O jornal Correio Braziliense entrou em contato com parlamentares responsáveis pelas emendas. Eles negam irregularidades. A deputada distrital Paula Belmonte informou, por nota, que o aporte atendeu a um projeto educacional consolidado. “Os recursos de emenda parlamentar foram destinados a um projeto social apresentado pelo professor Marcos Pacco, um educador reconhecido em todo o Distrito Federal, focado no atendimento de crianças, adolescentes e de pessoas com deficiências (PCDs) na rede pública de ensino”, esclareceu. Segundo a assessoria da deputada, a indicação dos recursos seguiu parecer técnico regular, e a Belmonte acompanhou pessoalmente a iniciativa. “Após a execução da emenda, a deputada acompanhou a realização do projeto. Em uma das ocasiões, em agosto de 2024, a deputada esteve no Centro Educacional (CED) 14 de Ceilândia, no Setor O, para o lançamento dos Jogos Estudantis Digitais de Brasília, realizados com recursos da emenda”, informa a assessoria. Há fotos da parlamentar visitando o projeto.

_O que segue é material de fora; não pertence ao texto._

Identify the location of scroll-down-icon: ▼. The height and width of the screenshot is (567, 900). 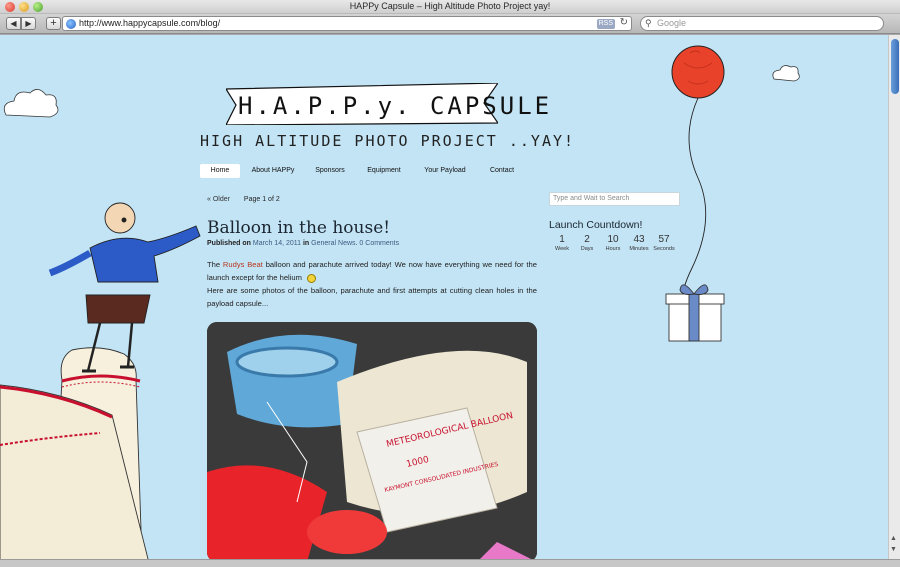
(894, 550).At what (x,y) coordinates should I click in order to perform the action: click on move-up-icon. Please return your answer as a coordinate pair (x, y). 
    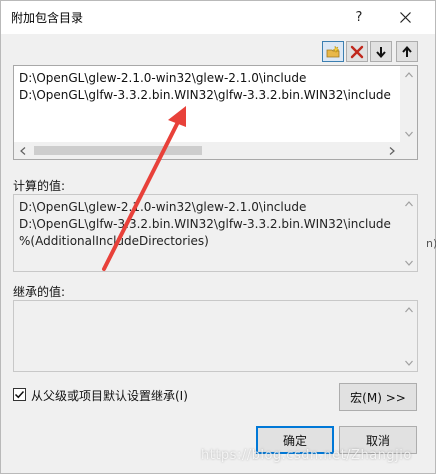
    Looking at the image, I should click on (407, 51).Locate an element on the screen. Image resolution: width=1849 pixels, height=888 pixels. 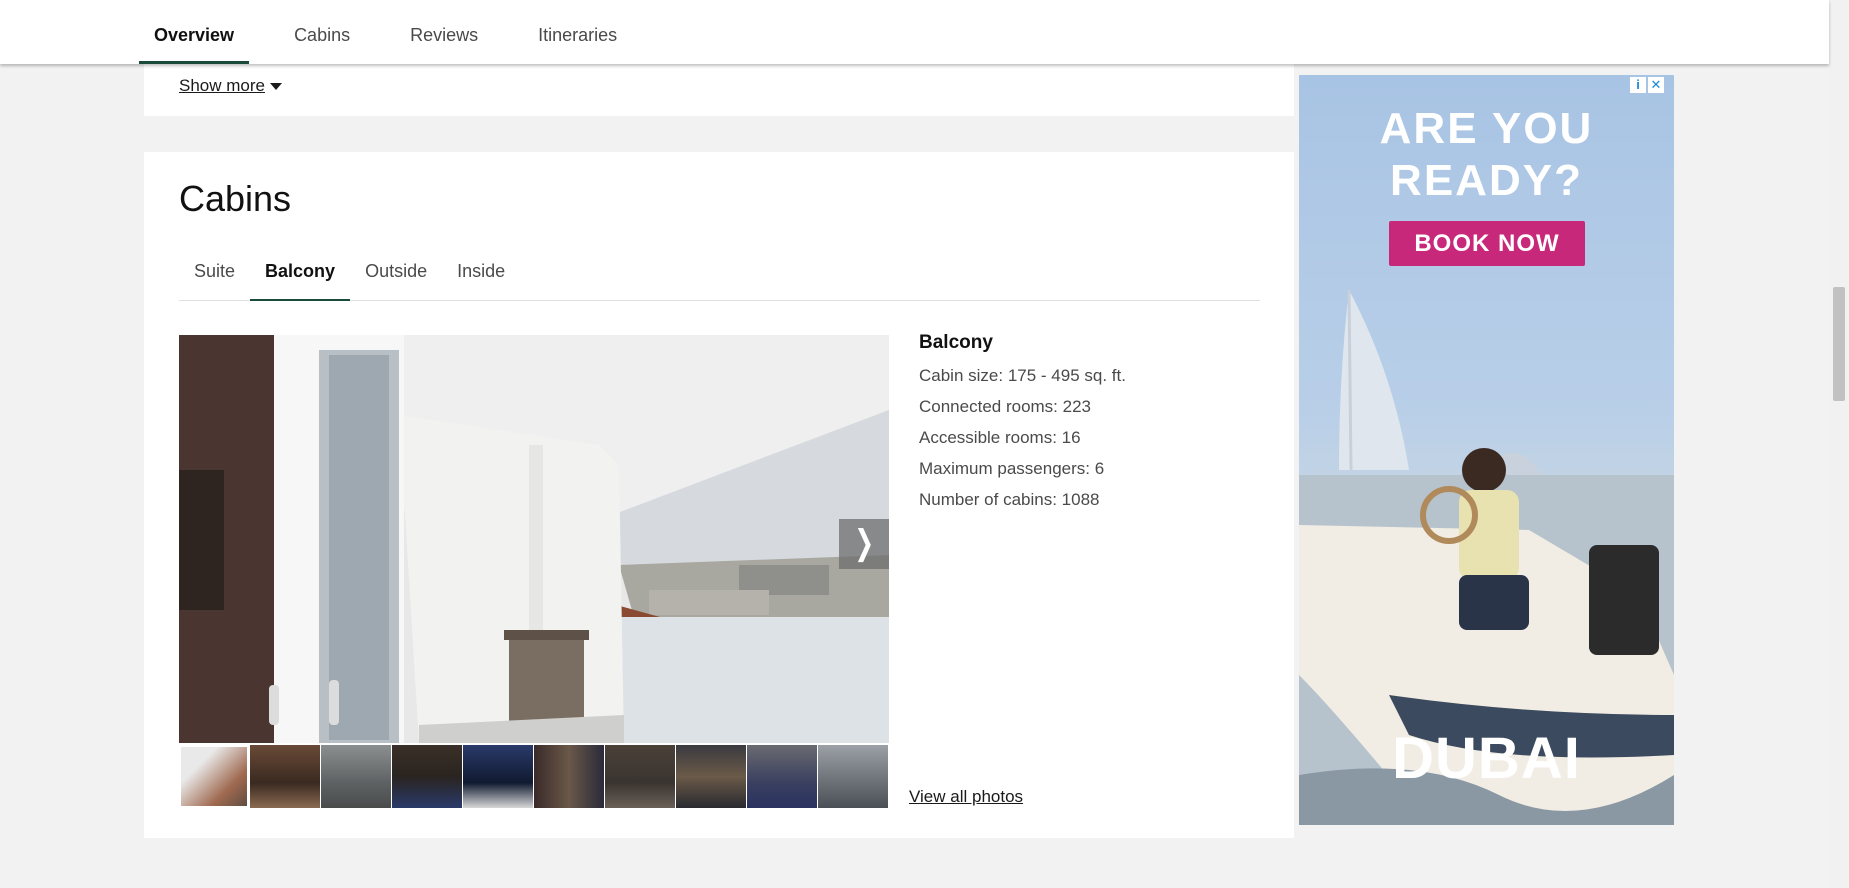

Já o senador Izalci Lucas (PL), responsável por R$ 15,5 milhões em emendas, defendeu a regularidade do projeto. Por meio nota, disse: “O Jesis-DF é uma iniciativa da Associação Moriá, realizada em parceria com o Instituto Federal de Brasília (IFB) e o Serviço Social do Comércio (Sesc), e sua execução se dá por meio do Ministério do Esporte, que aprova e executa”, detalhou o parlamentar. O deputado federal Fred Linhares (PL), que destinou R$ 27,6 milhões à Moriá, ressaltou que apenas indicou os recursos. Segundo a nota, ele afirma que seu papel se “restringe à indicação de recursos ao ministério competente, responsável pela análise técnica, aprovação e execução do projeto apresentado pela entidade proponente”. Segundo Linhares, “cabe exclusivamente ao governo federal, por meio dos ministérios, avaliar a viabilidade do projeto, atestar a capacidade técnica da instituição e autorizar a liberação dos recursos. O parlamentar não participa da contratação da entidade nem da execução do projeto, que é acompanhada pelos órgãos de controle interno e externo”. Os deputados federais Bia Kicis e Júlio César, que destinaram respectivamente R$ 1,5 milhão e R$ 800 mil à Associação Moriá, não se manifestaram até o fechamento da reportagem.